OMS: gestante só deve tomar AstraZeneca se benefício for superior ao risco

Jamil Chade

Jamil Chade é correspondente na Europa há duas décadas e tem seu escritório na sede da ONU em Genebra. Com passagens por mais de 70 países, o jornalista paulistano também faz parte de uma rede de especialistas no combate à corrupção da entidade Transparência Internacional, foi presidente da Associação da Imprensa Estrangeira na Suíça e contribui regularmente com veículos internacionais como BBC, CNN, CCTV, Al Jazeera, France24, La Sexta e outros. Vivendo na Suíça desde o ano 2000, Chade é autor de cinco livros, dois dos quais foram finalistas do Prêmio Jabuti. Entre os prêmios recebidos, o jornalista foi eleito duas vezes como o melhor correspondente brasileiro no exterior pela entidade Comunique-se.

Colunista do UOL

11/05/2021 07h06

A OMS (Organização Mundial da Saúde) recomenda o uso da vacina da AstraZeneca em gestantes "somente se os benefícios da vacinação para a mulher grávida superarem os riscos potenciais".

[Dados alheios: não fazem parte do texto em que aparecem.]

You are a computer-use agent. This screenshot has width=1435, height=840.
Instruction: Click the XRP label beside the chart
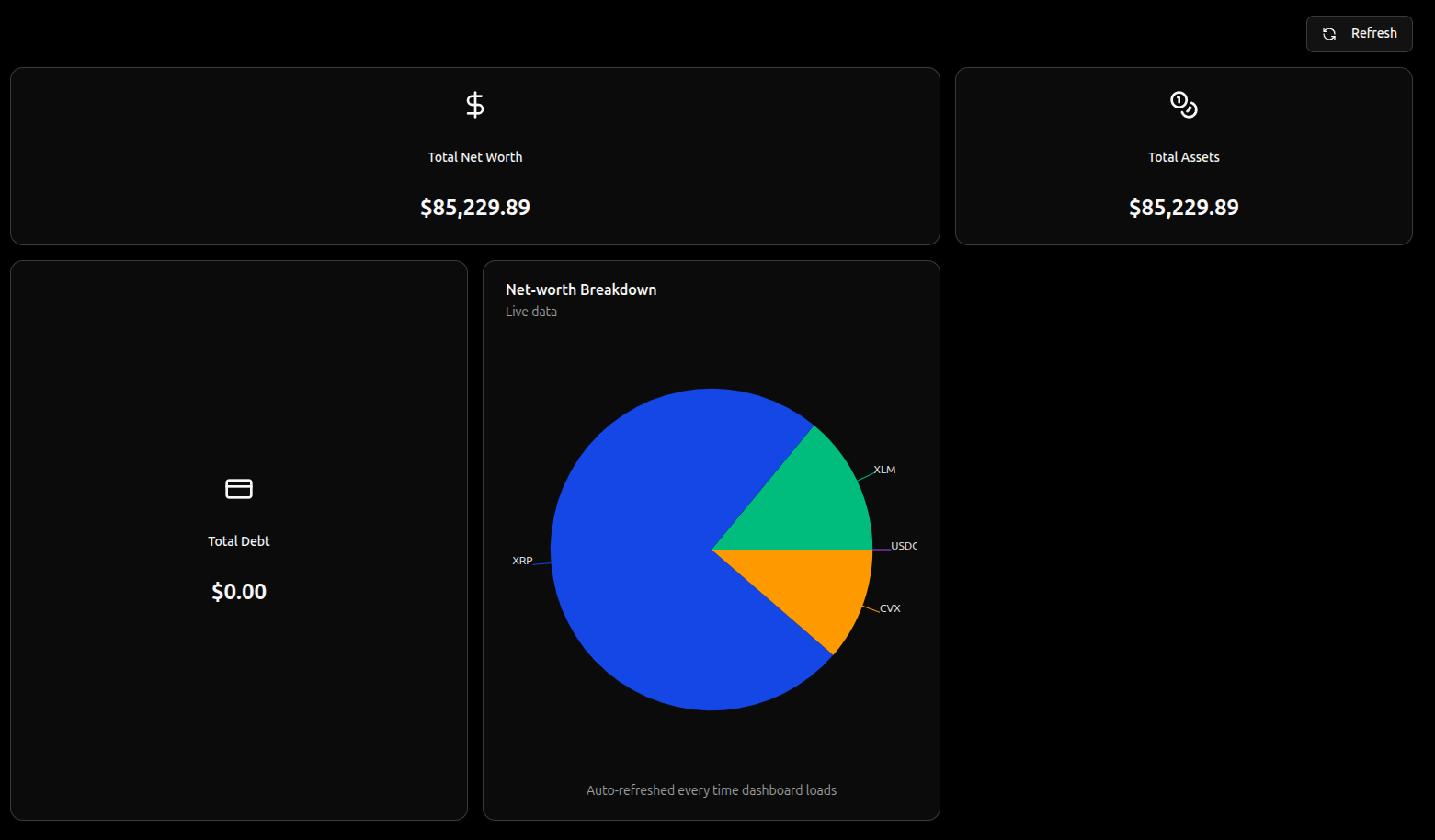522,561
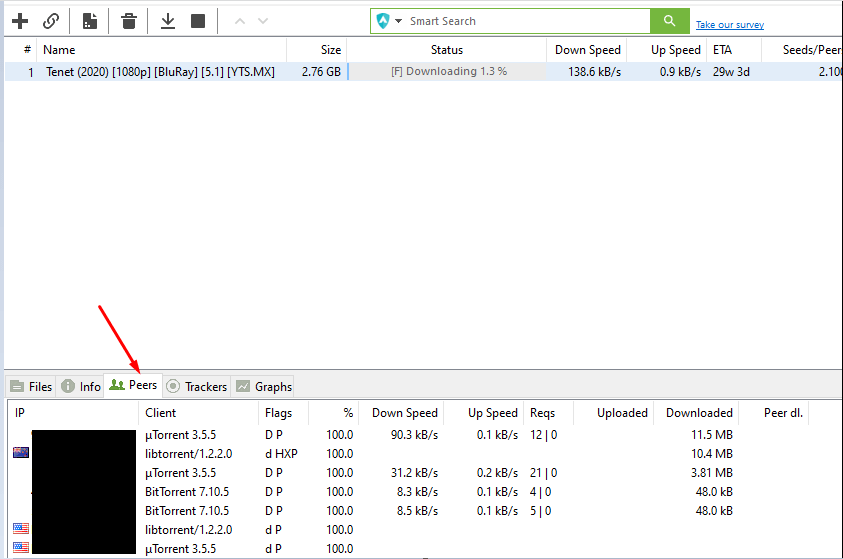This screenshot has width=843, height=559.
Task: Sort torrents by Down Speed column header
Action: 588,50
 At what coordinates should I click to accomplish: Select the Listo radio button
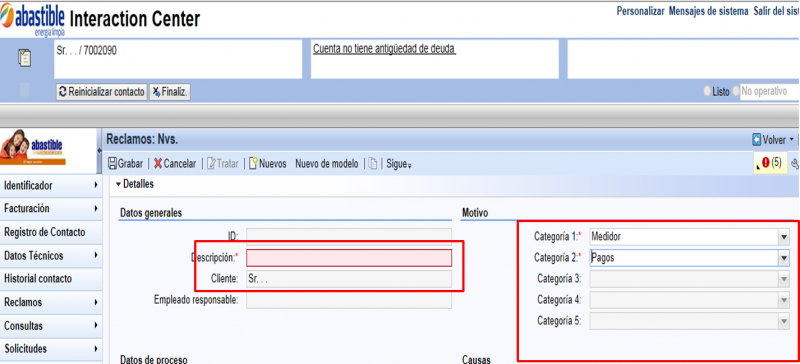coord(707,92)
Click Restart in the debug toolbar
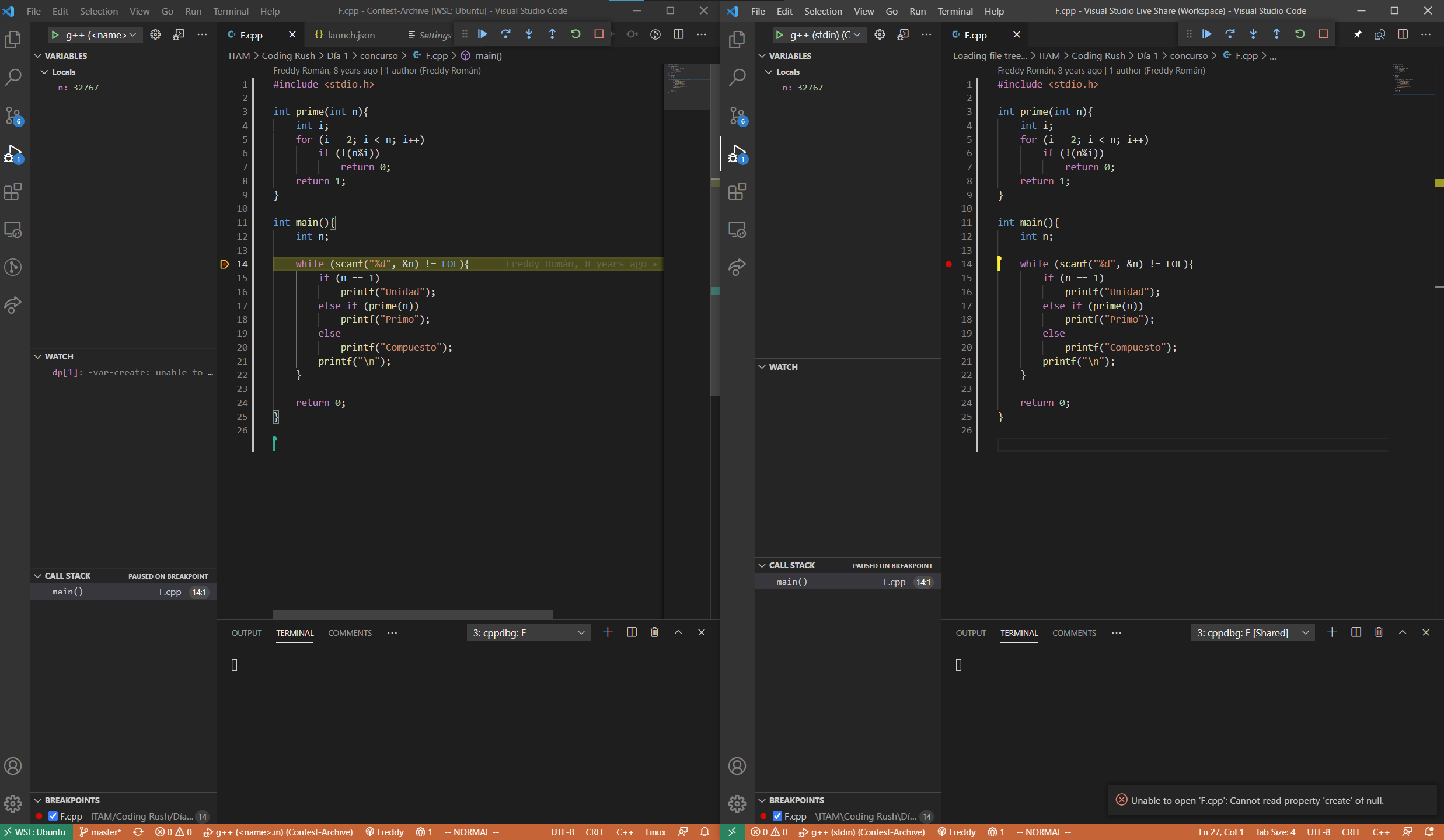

Nesta semana, a Anvisa recomendou a suspensão do uso das vacinas da AstraZeneca em mulheres grávidas, depois que uma gestante faleceu no Rio de Janeiro, depois de receber a dose do imunizante. A agência determinou a suspensão até entender se existe alguma relação entre a vacina e o óbito.

De acordo com a OMS, não existem ainda informações suficientes para uma decisão final sobre o uso das doses em grávidas. Mas sugere que, "para ajudar as mulheres grávidas a fazer esta avaliação, elas devem receber informações sobre os riscos da covid-19 na gravidez (incluindo, por exemplo, que algumas mulheres grávidas correm maior risco de infecção, ou têm comorbidades que aumentam o risco de doenças graves), os benefícios prováveis da vacinação no contexto epidemiológico atual e as limitações atuais dos dados de segurança em mulheres grávidas".

"Estudos preliminares de toxicidade reprodutiva em ratos não demonstraram efeitos prejudiciais da vacina na gravidez", destaca.

"Embora os dados disponíveis sobre a vacinação de mulheres grávidas sejam insuficientes para avaliar a eficácia da vacina ou os riscos associados à vacina na gravidez, estão planejados estudos em mulheres grávidas nos próximos meses", explicou a entidade.

"Com base na experiência anterior com o uso de outras vacinas durante a gravidez, espera-se que a eficácia da vacina ChAdOx1-S (AstraZeneca) em mulheres grávidas seja comparável à observada para mulheres não grávidas em grupos etários semelhantes", destaca.

"É importante notar que, em comparação com mulheres não grávidas, a gravidez está associada a maiores taxas de trombose, trombocitopenia e hemorragia; entretanto, atualmente não se sabe se a gravidez está associada a um maior risco", disse.

"Conforme os dados se tornarem disponíveis, as recomendações sobre vacinação serão atualizadas de acordo", garante a instituição.

Ainda assim, a OMS "não recomenda testes de gravidez antes da vacinação". "A OMS não recomenda retardar a gravidez ou interromper a gravidez por causa da vacinação", destaca.

De acordo com a agência, "mulheres grávidas com COVID-19 têm maior risco de desenvolver doenças graves em comparação com as mulheres não grávidas em idade reprodutiva".

"A covid-19 na gravidez também tem sido associada a um risco maior de nascimento prematuro e de recém-nascidos que necessitam de cuidados intensivos neonatais. Mulheres grávidas com 35 anos de idade ou mais, ou com alto índice de massa corporal, ou uma comorbidade existente, como diabetes ou hipertensão arterial, correm um risco particular de desenvolver doenças graves com a covid-19", disse.